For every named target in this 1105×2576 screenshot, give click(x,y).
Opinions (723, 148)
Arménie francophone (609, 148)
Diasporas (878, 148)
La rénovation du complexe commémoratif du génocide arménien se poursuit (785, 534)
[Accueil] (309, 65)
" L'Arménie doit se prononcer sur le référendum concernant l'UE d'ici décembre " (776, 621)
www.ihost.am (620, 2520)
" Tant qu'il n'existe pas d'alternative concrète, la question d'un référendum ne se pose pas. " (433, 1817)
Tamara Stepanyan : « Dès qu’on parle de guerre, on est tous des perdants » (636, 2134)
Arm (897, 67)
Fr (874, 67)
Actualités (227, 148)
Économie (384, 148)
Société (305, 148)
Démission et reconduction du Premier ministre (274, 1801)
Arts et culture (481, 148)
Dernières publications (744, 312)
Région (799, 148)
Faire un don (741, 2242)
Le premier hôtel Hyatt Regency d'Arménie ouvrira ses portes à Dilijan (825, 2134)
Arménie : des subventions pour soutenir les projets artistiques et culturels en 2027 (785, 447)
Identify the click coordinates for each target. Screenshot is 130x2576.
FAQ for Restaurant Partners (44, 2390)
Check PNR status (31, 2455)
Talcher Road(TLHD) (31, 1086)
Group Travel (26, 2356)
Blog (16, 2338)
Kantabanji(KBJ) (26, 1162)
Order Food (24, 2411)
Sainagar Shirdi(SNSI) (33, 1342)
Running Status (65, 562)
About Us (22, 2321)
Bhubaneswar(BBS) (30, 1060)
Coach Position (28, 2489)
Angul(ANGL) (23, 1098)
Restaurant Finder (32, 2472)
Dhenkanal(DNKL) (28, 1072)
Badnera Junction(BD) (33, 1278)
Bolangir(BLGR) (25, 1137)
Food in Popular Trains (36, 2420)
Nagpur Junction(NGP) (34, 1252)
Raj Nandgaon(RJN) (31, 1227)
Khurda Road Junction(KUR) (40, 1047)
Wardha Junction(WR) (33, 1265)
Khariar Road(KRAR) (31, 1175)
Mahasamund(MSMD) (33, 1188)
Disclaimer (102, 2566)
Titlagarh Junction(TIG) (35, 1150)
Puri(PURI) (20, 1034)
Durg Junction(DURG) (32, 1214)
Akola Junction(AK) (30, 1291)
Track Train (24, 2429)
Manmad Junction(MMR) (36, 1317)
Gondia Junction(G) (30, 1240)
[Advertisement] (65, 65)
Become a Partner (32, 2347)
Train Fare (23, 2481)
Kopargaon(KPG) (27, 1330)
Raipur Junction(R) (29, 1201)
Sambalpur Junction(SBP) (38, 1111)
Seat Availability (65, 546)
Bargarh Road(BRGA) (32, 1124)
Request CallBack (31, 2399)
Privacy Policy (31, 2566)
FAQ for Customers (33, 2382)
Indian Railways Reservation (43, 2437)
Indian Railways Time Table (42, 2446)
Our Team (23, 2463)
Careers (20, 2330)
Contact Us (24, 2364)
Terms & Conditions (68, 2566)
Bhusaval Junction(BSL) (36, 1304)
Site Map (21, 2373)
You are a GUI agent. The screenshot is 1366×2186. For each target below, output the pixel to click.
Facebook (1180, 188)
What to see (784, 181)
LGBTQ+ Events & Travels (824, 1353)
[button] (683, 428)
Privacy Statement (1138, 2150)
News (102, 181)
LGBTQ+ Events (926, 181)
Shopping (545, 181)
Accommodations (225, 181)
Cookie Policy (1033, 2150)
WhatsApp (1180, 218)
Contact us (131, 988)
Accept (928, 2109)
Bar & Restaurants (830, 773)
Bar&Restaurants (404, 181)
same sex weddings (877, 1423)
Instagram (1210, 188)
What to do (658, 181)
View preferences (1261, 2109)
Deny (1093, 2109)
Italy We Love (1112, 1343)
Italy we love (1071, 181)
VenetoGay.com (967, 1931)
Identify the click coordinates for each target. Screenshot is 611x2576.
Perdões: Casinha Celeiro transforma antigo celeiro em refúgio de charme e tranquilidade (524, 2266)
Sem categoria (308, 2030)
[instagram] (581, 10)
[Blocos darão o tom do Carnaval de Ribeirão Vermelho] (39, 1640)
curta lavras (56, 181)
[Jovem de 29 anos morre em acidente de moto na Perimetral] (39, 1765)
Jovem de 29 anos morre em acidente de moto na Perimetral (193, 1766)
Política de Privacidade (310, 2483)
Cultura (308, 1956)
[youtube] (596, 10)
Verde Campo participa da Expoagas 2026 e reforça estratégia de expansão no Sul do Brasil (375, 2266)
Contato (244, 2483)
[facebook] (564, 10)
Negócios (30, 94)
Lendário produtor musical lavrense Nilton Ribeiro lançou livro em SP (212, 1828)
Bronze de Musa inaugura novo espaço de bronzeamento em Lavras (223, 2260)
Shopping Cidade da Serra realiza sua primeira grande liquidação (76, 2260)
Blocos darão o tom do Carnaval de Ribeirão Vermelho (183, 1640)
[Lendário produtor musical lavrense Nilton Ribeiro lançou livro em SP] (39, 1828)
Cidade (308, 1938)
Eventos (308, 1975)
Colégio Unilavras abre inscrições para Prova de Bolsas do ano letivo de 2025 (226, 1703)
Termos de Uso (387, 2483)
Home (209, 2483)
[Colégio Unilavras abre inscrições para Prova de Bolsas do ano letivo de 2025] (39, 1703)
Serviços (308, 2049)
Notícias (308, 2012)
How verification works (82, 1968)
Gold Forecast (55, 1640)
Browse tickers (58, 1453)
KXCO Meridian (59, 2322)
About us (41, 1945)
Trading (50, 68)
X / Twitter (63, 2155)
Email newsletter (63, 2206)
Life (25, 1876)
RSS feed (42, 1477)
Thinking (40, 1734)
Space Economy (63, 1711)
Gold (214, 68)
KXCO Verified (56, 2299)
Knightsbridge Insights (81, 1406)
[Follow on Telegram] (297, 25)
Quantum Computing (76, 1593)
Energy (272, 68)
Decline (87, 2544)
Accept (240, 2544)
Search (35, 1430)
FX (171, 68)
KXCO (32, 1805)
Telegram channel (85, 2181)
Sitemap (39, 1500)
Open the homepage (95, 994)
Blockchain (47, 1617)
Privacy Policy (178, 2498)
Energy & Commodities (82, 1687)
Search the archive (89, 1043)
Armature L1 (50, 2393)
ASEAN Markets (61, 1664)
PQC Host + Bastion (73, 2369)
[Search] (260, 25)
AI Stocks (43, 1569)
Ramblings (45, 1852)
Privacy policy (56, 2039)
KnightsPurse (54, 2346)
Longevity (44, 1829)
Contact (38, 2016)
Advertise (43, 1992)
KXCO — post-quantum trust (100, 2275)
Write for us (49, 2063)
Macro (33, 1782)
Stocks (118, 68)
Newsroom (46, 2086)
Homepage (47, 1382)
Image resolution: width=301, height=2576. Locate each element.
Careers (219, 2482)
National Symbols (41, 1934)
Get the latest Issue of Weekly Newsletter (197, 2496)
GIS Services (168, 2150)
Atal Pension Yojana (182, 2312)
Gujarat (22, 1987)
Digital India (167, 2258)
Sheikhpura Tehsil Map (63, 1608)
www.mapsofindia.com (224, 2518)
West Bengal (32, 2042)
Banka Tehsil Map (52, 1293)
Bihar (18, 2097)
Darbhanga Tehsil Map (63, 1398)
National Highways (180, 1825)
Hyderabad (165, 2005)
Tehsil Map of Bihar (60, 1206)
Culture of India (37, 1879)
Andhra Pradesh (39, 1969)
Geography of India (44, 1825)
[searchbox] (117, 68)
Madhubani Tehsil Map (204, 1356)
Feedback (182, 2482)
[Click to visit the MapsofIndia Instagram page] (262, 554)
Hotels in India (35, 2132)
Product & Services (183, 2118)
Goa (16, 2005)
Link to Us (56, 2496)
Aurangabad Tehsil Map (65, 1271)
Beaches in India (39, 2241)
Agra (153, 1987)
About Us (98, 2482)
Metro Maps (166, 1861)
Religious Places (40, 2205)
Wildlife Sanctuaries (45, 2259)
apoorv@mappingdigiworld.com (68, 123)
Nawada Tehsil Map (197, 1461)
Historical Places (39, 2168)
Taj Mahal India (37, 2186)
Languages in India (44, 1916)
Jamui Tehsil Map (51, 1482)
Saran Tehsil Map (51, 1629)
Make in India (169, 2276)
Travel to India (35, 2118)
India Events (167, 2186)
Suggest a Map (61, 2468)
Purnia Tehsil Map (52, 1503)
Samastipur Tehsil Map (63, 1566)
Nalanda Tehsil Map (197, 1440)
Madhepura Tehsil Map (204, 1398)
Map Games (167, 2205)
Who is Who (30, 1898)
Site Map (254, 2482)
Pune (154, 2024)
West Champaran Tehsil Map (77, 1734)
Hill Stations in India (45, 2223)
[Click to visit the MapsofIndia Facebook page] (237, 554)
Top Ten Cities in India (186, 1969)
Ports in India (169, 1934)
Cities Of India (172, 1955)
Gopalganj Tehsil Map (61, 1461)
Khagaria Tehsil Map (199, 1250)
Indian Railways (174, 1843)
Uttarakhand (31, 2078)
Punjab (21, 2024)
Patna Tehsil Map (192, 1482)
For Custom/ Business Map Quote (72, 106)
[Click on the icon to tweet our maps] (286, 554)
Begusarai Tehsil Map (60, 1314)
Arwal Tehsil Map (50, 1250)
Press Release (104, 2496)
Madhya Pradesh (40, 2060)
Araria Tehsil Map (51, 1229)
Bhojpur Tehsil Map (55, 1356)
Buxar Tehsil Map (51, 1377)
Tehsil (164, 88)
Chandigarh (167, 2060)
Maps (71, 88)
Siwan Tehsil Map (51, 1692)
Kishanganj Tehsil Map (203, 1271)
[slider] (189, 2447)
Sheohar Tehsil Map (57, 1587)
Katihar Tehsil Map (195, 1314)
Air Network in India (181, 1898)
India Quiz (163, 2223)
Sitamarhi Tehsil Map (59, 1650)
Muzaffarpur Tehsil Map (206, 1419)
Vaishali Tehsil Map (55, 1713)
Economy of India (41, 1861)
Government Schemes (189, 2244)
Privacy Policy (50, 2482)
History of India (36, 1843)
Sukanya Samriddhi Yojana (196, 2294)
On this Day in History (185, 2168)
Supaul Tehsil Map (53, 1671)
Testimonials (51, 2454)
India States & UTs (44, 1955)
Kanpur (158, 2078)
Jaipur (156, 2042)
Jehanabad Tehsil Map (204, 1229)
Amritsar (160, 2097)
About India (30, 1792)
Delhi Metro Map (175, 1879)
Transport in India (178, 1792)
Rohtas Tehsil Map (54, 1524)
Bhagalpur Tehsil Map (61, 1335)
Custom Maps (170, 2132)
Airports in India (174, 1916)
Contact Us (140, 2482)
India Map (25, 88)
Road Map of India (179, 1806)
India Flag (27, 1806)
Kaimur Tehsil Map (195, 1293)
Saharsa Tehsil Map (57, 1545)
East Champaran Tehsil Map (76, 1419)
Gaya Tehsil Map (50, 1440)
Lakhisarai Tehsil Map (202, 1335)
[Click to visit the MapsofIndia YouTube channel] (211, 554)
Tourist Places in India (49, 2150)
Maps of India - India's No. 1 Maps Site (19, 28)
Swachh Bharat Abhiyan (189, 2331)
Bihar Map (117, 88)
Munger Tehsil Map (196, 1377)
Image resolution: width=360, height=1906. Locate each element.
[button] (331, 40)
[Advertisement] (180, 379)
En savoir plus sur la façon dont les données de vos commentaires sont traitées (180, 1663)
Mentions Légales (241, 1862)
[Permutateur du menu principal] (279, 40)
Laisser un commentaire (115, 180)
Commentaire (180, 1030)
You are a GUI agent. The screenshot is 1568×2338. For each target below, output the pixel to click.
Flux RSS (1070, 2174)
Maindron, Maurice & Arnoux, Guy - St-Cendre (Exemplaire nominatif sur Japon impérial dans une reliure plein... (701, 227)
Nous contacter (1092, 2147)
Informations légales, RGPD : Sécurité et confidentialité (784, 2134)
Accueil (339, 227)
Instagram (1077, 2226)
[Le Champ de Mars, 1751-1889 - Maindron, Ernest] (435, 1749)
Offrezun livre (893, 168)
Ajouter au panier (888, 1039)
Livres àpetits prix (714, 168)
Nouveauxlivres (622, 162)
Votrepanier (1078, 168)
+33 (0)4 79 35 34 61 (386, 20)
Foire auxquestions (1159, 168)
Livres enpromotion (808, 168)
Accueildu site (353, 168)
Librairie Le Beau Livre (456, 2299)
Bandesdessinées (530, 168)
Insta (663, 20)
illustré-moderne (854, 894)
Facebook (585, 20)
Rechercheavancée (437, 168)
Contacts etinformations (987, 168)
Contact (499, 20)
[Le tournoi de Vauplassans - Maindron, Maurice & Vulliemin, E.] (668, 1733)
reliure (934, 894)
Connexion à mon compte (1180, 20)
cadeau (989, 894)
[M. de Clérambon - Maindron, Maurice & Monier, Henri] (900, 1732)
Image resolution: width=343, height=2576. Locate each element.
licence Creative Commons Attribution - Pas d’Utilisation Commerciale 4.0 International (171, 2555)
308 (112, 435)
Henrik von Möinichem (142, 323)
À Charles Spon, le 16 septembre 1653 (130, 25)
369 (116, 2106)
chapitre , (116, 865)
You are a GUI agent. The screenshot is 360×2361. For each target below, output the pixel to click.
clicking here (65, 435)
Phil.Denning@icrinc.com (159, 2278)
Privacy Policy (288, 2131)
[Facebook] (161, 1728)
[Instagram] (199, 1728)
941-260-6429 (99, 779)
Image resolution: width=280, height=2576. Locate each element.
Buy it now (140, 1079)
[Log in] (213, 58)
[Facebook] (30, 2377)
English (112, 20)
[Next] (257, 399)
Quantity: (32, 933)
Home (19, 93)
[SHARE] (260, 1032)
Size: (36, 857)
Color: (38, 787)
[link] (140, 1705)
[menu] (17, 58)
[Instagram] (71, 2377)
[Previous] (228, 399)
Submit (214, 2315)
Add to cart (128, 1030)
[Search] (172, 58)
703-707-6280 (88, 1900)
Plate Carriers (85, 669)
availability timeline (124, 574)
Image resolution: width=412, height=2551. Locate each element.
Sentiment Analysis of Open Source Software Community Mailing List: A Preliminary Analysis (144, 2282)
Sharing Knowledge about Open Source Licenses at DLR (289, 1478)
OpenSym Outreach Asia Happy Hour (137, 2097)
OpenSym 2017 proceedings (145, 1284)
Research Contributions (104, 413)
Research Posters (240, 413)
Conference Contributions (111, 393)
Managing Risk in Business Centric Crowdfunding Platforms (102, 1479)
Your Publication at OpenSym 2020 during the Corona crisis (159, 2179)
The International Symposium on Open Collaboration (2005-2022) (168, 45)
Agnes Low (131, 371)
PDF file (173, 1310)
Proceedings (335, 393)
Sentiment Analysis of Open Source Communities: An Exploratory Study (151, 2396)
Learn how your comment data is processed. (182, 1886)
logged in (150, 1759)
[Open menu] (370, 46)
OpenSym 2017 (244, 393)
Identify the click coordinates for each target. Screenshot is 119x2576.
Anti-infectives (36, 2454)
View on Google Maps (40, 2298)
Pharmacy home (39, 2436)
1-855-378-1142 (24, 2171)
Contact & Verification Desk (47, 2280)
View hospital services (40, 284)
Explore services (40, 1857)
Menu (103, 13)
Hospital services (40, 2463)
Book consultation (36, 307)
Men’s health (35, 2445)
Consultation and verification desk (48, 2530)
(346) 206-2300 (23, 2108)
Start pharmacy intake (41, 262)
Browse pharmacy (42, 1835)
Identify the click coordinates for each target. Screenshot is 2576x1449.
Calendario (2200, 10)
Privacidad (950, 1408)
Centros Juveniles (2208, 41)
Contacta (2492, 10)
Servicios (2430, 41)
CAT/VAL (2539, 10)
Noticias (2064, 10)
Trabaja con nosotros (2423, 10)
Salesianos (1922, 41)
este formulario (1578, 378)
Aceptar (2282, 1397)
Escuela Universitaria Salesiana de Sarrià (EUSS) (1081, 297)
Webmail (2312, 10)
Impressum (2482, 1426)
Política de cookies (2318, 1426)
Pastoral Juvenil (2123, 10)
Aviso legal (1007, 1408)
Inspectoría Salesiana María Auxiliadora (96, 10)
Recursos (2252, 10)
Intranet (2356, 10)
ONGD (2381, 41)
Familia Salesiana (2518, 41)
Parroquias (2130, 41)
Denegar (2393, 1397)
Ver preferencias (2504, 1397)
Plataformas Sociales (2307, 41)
----------
» Work instructions:
Search the entries for the word "Carnaval" and copy every line that has it.

» Your solution:
[Blocos darão o tom do Carnaval de Ribeirão Vermelho] (39, 1640)
Blocos darão o tom do Carnaval de Ribeirão Vermelho (183, 1640)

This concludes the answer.